_DOCUMENT EXCERPT_:

★ ★ ★

Topic:        Behaviour of Light.

Sub-topic: Reflection of light from plane surfaces.

Introduction:
At home we use mirrors in our wardrobes and bathrooms. We often carry them in our
hand bags, plane mirrors have many uses in our daily lives. We can use either one
mirror or a combination of mirrors to make useful and interesting devices. Children
like playing with mirrors. They see their images in them but can’t touch them.

Time: Min: 200minutes. Maximum 240minutes.

Brief description of subtopic.
This subtopic explores the properties of images obtained using a single plane mirror
and a combination of plane mirrors. The laws of reflection are used to provide an
explanation for the observations made. Equipped with these principles one is able to
devise optical devices using a plane mirror or a combination of plane mirrors.

★ ★ ★

[Rows pointing to text and elements]
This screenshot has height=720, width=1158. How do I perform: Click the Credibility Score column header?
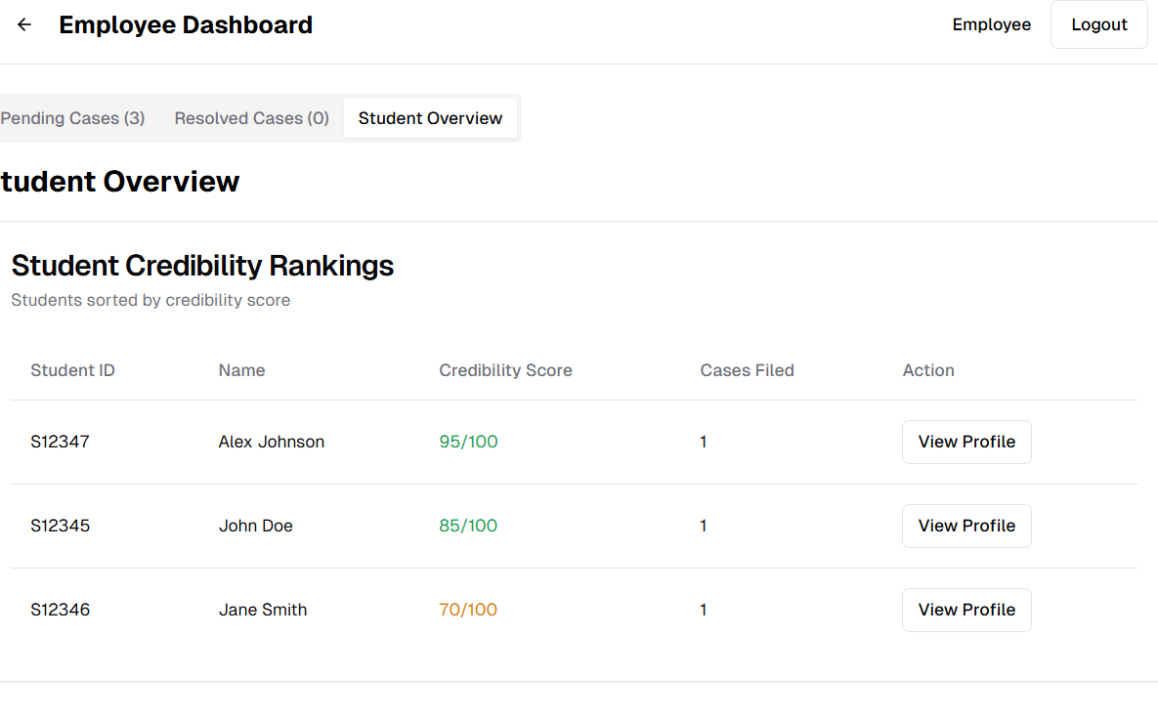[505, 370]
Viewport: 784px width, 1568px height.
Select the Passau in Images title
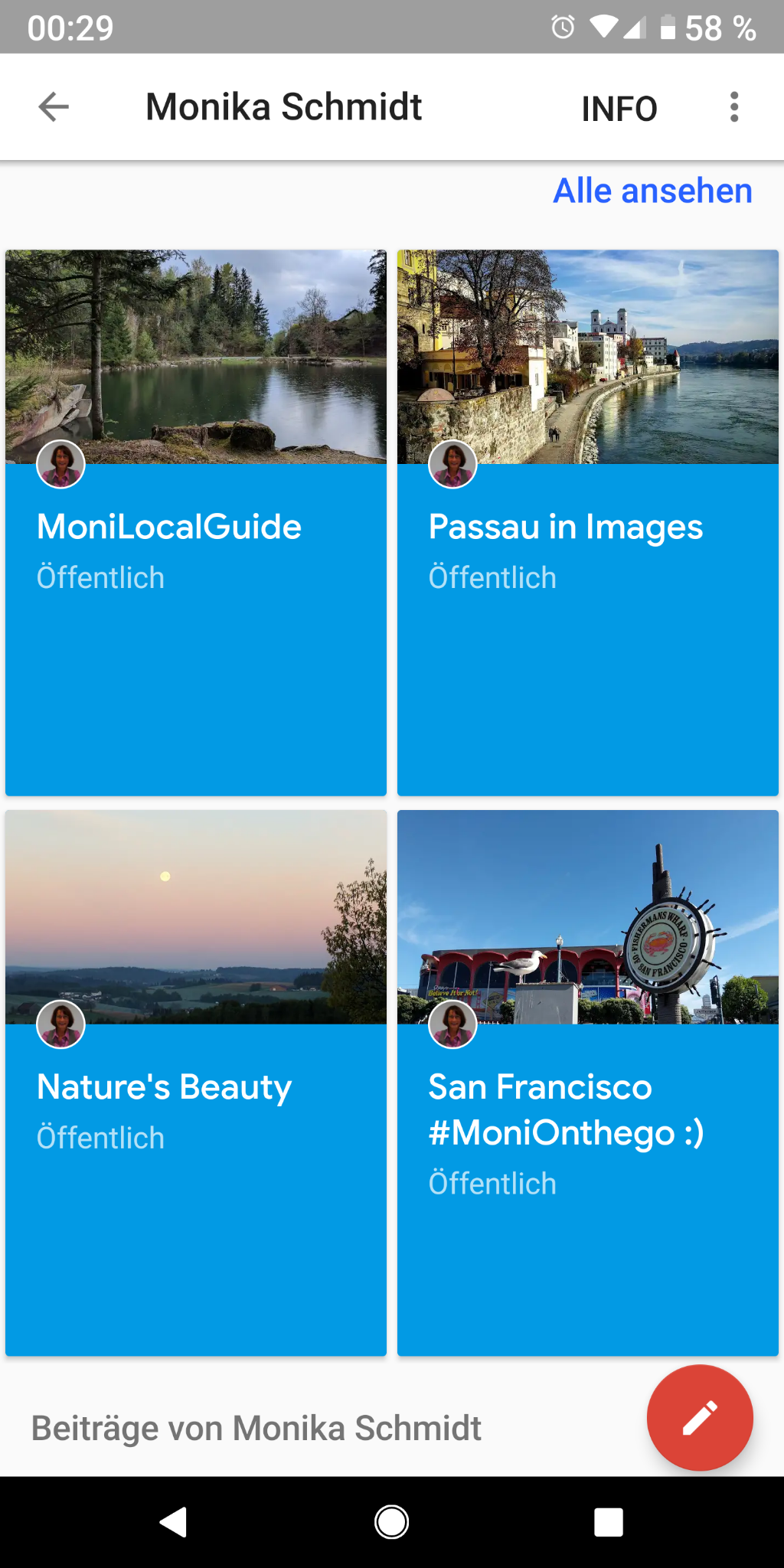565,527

★ ★ ★

_TASK LIST_:
[1] From the lesson plan on reflection of light, reproduce word for word the passage that begins with the words containing "This subtopic explores" and ends with "or a combination of plane mirrors.".
[2] Quote exactly the rows from the one containing "Viewport: 784px width, 1568px height." through the end of the rows, leaving out the pictures.

_TASK RESULTS_:
[1]
This subtopic explores the properties of images obtained using a single plane mirror
and a combination of plane mirrors. The laws of reflection are used to provide an
explanation for the observations made. Equipped with these principles one is able to
devise optical devices using a plane mirror or a combination of plane mirrors.

[2]
Viewport: 784px width, 1568px height.
Select the Passau in Images title
565,527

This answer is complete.